[GIVEN DATA — start]

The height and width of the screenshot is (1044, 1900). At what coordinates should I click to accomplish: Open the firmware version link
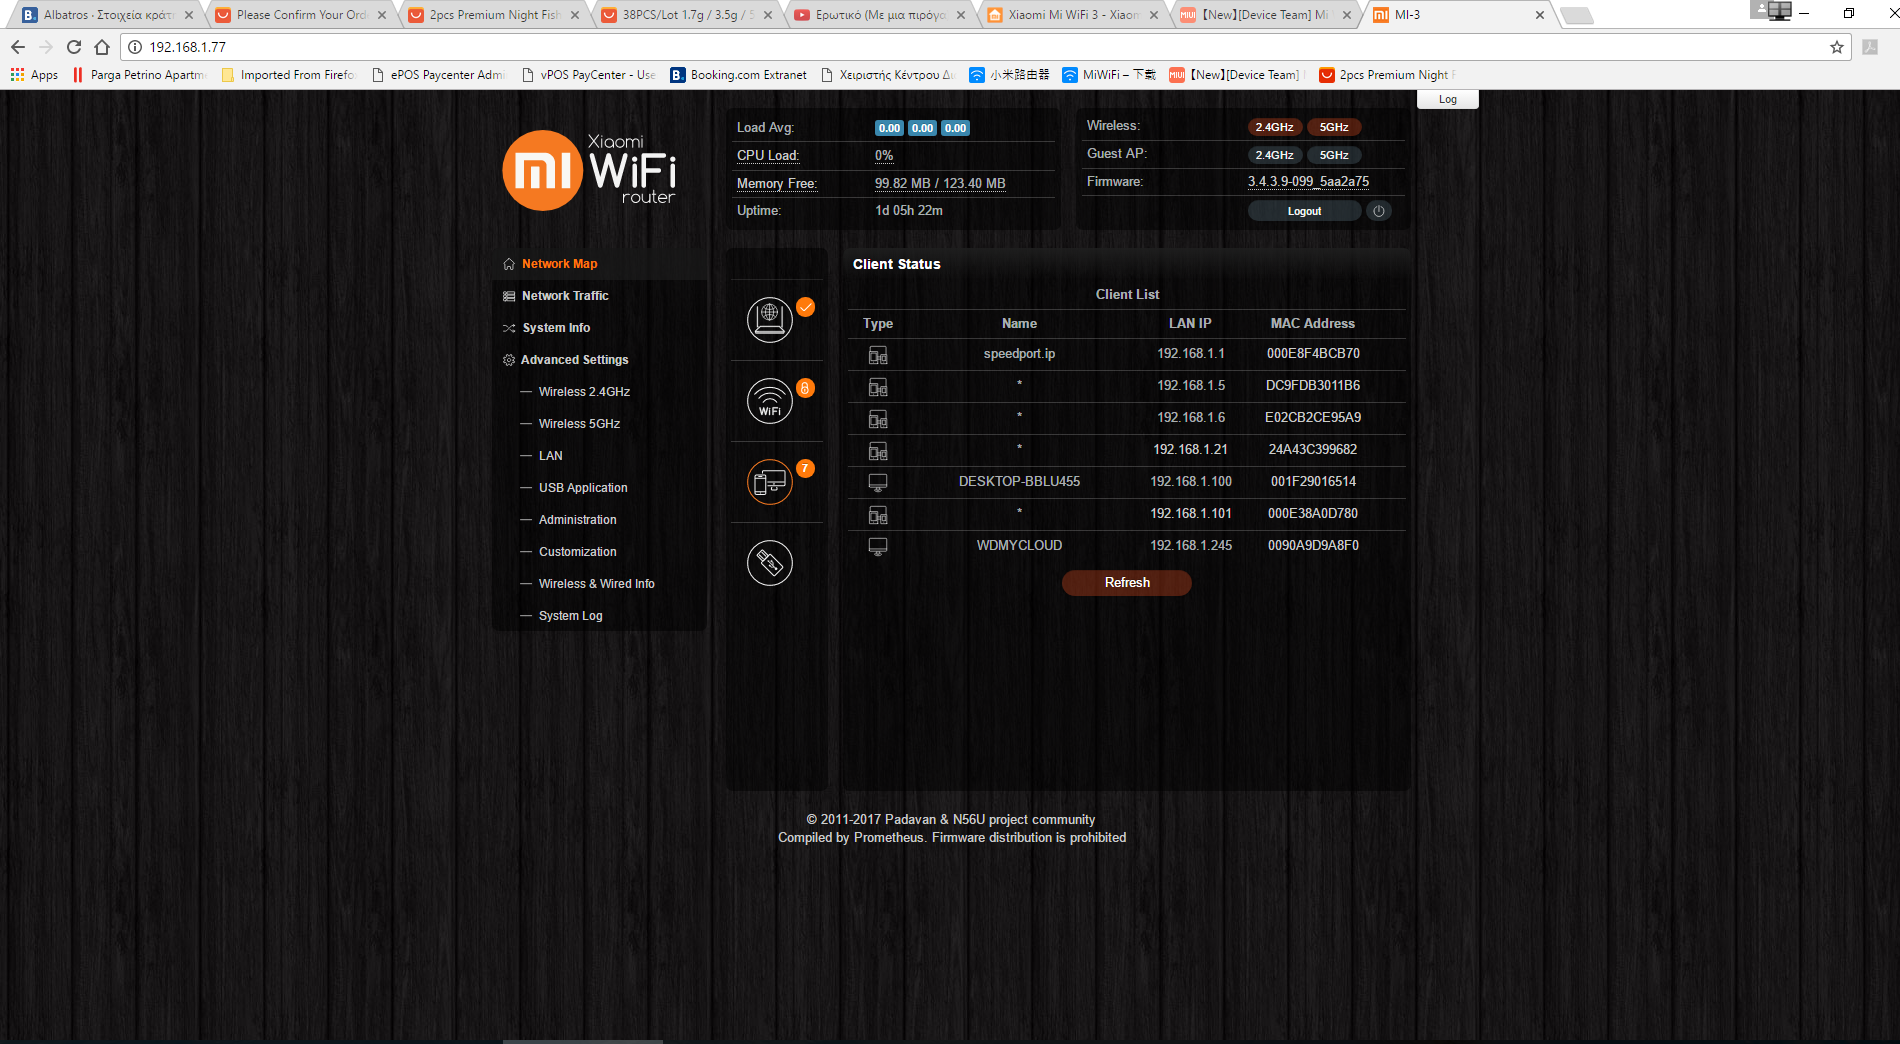pos(1308,182)

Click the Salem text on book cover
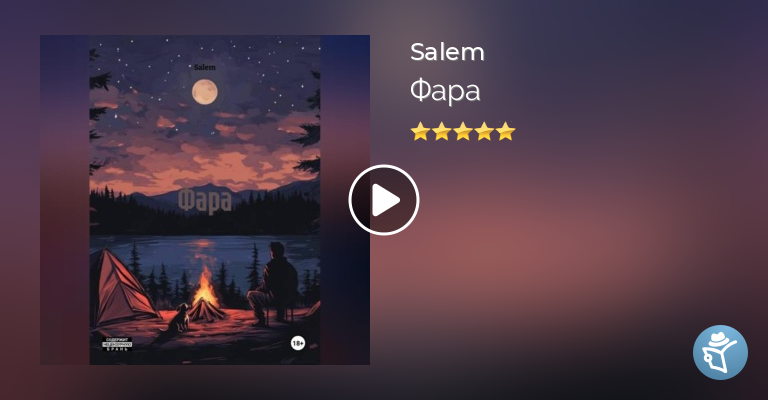(205, 67)
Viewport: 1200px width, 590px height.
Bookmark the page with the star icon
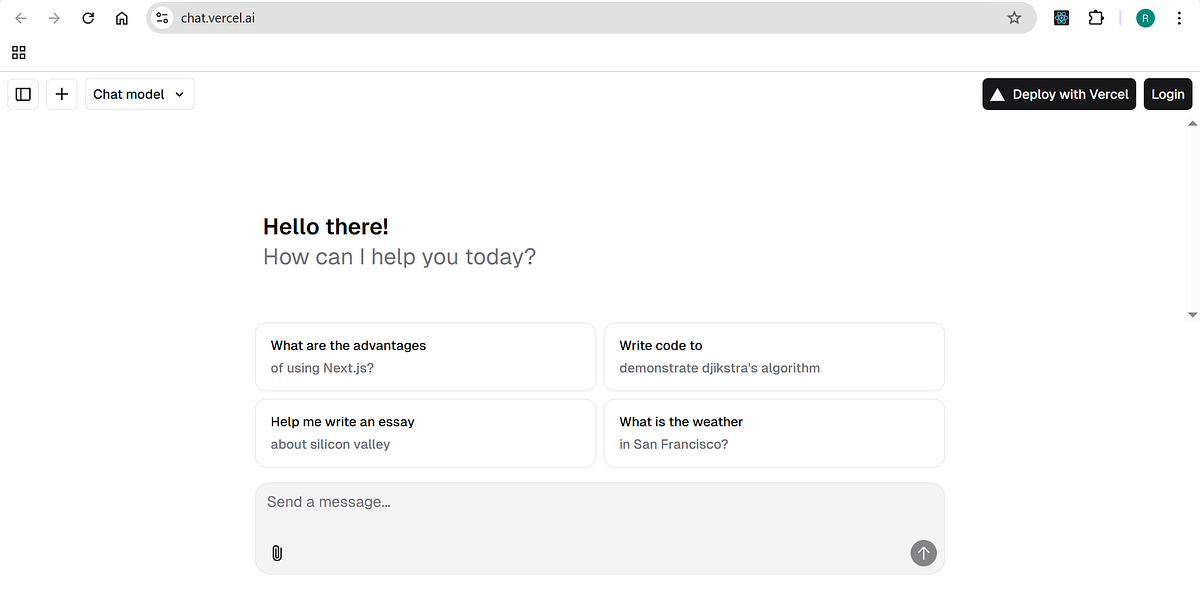[x=1014, y=17]
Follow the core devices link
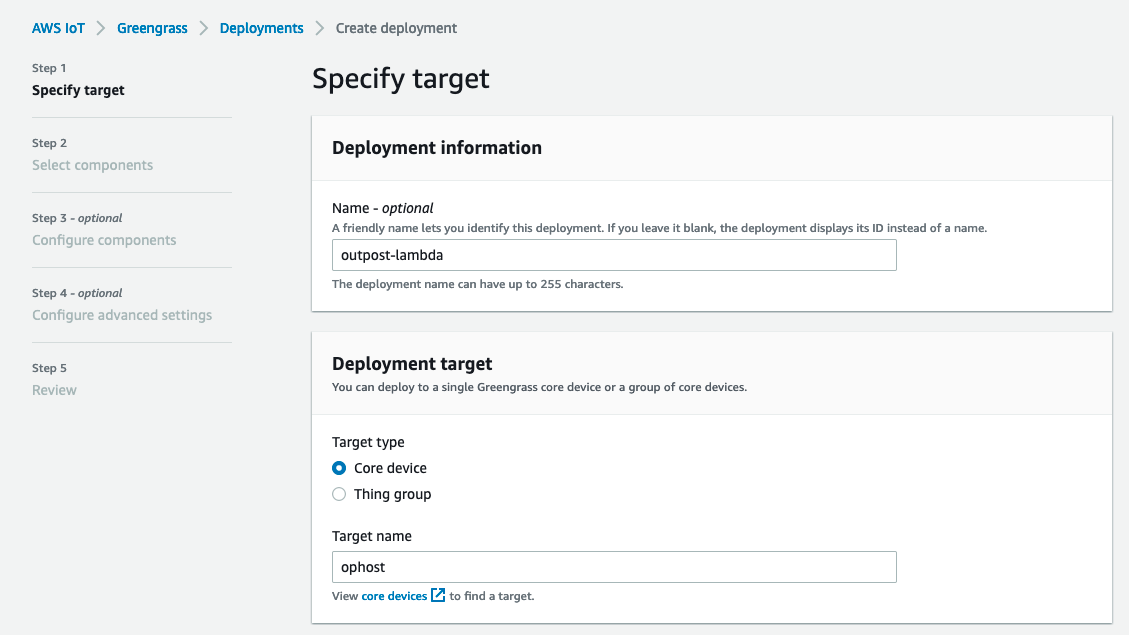Screen dimensions: 1129x635 (x=394, y=596)
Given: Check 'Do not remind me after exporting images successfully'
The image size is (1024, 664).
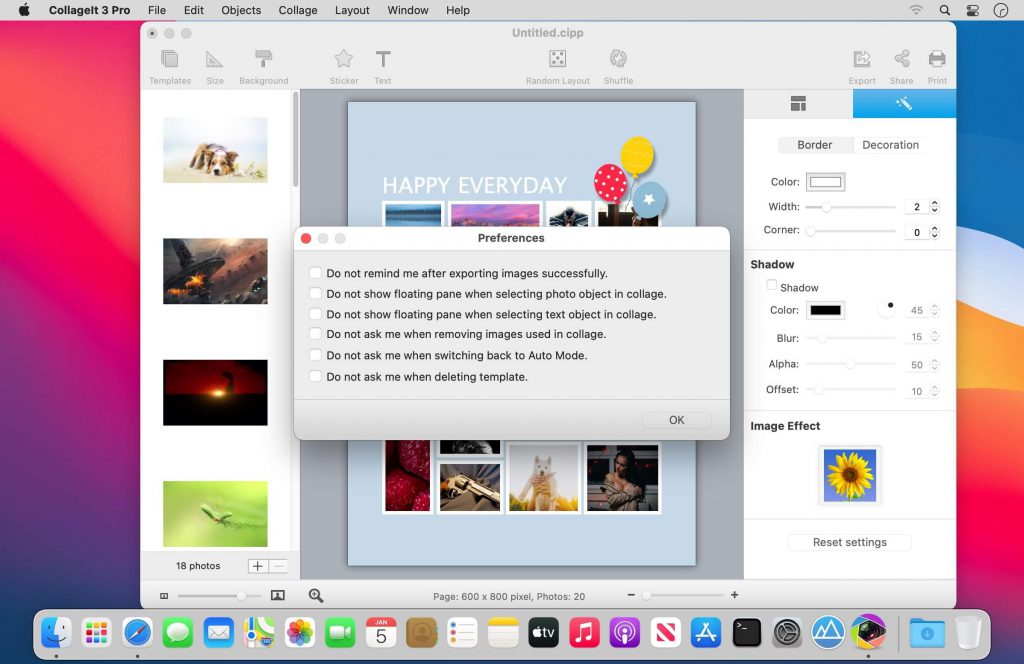Looking at the screenshot, I should tap(317, 273).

[GIVEN DATA — finish]

**TASK DESCRIPTION:**
I need the lines from the line containing "Follow the core devices link" through the final line of the listing duplicated exactly, both ends included, with no pictures and nothing else.

**RESULT BELOW:**
Follow the core devices link
Screen dimensions: 1129x635 (x=394, y=596)
Given: Check 'Do not remind me after exporting images successfully'
The image size is (1024, 664).
Looking at the screenshot, I should tap(317, 273).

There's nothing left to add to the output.